### Exercise instructions
Print, exactly as given, each line of the data from the line containing "At what coordinates should I click to accomplish: Click the 代理端口" up to and including its last line.

[Collected data]
::::

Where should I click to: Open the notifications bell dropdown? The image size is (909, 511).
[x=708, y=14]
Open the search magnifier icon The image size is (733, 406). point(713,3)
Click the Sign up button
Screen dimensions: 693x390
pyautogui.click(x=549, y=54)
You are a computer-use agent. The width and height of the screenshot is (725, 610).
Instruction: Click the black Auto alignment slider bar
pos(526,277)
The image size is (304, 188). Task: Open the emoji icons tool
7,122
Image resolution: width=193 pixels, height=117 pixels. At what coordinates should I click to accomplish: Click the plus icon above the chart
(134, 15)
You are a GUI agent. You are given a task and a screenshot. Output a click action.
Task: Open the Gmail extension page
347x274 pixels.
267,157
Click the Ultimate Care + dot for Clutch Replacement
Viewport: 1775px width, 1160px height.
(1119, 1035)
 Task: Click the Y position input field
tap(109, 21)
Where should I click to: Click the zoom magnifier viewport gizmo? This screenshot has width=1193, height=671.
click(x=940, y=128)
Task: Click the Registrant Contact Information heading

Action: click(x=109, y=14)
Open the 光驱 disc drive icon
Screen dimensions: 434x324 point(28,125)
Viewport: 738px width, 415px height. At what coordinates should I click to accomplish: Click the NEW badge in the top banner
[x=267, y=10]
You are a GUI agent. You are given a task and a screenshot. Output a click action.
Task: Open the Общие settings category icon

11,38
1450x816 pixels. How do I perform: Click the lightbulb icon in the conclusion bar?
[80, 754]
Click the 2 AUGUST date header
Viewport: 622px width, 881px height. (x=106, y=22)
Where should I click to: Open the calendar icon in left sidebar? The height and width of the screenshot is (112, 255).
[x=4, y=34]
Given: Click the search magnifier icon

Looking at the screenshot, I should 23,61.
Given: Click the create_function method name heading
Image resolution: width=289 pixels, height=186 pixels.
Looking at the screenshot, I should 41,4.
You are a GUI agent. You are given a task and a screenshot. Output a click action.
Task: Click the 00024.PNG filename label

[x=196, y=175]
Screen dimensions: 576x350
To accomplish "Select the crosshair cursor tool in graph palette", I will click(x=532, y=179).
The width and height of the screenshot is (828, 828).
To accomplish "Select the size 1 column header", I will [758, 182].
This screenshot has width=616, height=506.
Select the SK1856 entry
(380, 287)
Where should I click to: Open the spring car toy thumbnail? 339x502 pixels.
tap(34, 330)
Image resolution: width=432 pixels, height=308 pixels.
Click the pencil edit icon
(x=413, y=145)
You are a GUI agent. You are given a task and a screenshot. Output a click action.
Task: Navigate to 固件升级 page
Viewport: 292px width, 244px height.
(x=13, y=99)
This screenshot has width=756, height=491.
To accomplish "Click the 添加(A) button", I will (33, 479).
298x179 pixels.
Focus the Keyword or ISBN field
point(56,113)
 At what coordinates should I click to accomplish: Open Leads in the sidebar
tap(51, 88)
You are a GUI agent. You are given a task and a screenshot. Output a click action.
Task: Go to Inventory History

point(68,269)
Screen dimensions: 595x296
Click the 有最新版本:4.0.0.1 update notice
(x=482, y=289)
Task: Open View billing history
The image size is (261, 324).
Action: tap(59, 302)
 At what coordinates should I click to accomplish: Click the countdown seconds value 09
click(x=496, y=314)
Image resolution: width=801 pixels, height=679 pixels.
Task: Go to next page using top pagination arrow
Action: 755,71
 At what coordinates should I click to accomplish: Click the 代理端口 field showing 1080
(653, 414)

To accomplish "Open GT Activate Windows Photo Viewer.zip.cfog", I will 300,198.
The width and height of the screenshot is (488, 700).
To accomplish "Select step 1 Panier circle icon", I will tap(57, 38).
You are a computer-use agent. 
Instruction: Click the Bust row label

::::

### Solution below
 At what coordinates should I click to accomplish: Click the 代理端口 field showing 1080
(653, 414)

To accomplish "Open GT Activate Windows Photo Viewer.zip.cfog", I will 300,198.
The width and height of the screenshot is (488, 700).
To accomplish "Select step 1 Panier circle icon", I will tap(57, 38).
You are a computer-use agent. 
Instruction: Click the Bust row label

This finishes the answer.